The task:
Once the line containing "Image resolution: width=600" has been written out, stop; until then, restate each line of the entries below word for word from the first.

Data extract:
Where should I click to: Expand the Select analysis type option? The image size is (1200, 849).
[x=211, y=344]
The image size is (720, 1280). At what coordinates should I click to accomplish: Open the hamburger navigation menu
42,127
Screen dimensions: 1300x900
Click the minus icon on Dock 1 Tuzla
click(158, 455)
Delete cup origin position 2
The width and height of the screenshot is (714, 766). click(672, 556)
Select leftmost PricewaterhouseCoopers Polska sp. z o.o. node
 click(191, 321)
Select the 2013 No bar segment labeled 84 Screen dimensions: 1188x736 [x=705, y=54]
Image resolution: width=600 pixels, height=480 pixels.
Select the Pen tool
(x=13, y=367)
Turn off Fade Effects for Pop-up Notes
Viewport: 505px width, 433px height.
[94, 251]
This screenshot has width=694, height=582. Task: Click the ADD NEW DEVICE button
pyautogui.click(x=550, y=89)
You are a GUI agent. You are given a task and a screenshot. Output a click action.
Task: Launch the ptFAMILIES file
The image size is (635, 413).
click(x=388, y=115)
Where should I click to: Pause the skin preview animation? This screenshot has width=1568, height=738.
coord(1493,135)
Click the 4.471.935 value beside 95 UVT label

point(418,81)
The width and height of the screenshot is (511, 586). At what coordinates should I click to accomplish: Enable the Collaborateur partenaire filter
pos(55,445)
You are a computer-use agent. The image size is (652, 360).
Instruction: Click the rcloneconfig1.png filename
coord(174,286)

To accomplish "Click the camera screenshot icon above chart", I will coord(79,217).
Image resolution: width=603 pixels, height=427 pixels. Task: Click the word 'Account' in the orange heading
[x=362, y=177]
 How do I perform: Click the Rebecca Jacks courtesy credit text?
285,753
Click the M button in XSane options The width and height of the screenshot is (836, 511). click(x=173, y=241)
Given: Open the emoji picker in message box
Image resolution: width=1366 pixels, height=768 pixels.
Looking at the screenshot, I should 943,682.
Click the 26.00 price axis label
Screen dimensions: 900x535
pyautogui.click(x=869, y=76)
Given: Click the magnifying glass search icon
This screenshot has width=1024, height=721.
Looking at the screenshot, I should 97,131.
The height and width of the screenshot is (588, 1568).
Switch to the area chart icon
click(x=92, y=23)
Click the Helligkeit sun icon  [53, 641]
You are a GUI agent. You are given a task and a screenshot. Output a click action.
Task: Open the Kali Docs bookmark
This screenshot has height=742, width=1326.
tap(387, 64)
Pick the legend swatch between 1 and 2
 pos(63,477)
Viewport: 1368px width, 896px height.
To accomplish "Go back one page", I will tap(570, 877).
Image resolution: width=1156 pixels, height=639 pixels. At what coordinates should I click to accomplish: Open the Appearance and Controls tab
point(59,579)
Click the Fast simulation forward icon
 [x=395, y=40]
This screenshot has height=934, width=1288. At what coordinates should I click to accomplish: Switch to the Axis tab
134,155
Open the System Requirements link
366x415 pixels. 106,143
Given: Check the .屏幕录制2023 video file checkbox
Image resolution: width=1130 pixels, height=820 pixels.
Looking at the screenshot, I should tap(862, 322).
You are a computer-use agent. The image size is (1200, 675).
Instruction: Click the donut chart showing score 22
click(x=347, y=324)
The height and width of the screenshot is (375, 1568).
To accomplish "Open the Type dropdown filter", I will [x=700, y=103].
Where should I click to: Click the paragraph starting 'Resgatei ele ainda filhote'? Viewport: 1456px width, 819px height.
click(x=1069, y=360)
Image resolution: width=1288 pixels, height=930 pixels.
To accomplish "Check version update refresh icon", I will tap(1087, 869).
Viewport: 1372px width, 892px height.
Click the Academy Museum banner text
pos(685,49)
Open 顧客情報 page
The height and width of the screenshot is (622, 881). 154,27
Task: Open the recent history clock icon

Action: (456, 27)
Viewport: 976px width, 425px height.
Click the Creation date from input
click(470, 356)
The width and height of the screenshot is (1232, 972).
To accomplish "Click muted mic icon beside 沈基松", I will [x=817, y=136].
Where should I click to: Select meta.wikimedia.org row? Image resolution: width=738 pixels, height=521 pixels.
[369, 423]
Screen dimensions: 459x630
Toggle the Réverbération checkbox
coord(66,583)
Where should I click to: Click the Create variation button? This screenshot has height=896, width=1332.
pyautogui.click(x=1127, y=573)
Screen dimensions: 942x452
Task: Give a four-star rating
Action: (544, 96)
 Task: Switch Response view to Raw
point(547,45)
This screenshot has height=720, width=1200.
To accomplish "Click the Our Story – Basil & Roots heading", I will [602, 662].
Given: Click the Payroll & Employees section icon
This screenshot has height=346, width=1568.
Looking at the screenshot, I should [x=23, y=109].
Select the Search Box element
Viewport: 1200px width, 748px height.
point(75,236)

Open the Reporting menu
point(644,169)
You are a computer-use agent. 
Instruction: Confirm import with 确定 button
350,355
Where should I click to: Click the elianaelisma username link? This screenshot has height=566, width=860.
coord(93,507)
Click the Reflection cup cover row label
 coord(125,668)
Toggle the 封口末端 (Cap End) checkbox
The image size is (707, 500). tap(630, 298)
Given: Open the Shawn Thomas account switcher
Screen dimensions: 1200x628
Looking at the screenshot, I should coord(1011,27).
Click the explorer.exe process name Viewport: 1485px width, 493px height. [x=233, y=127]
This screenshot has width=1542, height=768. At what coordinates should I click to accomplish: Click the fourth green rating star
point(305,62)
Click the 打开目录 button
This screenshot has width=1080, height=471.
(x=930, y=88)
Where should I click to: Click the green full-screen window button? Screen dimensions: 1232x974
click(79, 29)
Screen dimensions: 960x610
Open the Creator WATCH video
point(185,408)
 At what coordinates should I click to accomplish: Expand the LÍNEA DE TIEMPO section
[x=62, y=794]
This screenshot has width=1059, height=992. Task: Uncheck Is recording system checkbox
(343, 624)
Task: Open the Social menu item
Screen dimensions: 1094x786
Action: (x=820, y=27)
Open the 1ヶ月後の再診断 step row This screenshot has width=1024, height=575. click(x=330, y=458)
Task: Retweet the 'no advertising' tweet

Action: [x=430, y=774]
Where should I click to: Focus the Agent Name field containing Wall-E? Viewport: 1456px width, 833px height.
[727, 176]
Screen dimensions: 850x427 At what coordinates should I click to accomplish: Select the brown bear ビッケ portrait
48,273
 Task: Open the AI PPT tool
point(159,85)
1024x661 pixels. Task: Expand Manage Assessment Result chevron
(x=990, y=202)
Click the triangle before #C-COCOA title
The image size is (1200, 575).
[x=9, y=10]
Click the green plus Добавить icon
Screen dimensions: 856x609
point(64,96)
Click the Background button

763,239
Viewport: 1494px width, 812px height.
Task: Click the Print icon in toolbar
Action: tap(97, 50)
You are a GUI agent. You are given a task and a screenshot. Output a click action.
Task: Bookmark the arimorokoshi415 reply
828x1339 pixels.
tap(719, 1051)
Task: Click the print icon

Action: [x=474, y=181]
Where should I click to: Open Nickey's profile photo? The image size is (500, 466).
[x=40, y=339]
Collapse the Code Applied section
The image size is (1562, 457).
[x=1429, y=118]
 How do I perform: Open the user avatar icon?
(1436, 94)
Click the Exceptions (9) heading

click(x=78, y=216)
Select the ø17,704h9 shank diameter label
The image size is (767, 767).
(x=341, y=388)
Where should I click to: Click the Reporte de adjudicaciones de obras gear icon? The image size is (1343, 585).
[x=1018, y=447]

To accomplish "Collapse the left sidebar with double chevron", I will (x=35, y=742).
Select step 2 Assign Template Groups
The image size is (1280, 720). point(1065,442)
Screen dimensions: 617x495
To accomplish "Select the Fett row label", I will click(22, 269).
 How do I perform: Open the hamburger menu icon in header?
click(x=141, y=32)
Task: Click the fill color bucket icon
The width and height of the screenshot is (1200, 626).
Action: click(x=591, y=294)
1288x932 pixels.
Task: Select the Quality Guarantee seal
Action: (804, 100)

Your solution:
Where should I click to: Expand the Select analysis type option? The image size is (1200, 849).
[x=211, y=344]
The image size is (720, 1280). At what coordinates should I click to accomplish: Open the hamburger navigation menu
42,127
Screen dimensions: 1300x900
Click the minus icon on Dock 1 Tuzla
click(158, 455)
Delete cup origin position 2
The width and height of the screenshot is (714, 766). click(672, 556)
Select leftmost PricewaterhouseCoopers Polska sp. z o.o. node
 click(191, 321)
Select the 2013 No bar segment labeled 84 Screen dimensions: 1188x736 [x=705, y=54]
Image resolution: width=600 pixels, height=480 pixels.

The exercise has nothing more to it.